The problem
Count the lines in the items below that contain the string "mark", and state only that number.

Material shown

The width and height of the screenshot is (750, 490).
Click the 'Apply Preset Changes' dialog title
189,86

---

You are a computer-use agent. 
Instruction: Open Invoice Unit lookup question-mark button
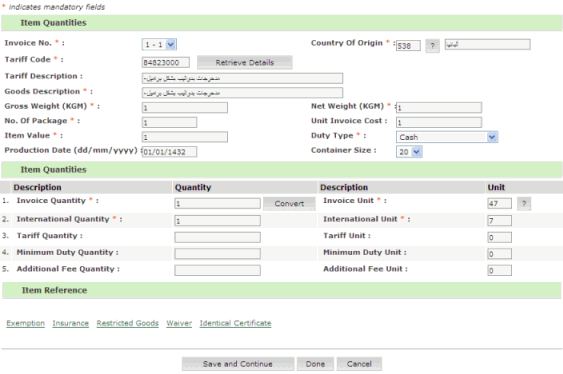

Exercise result
1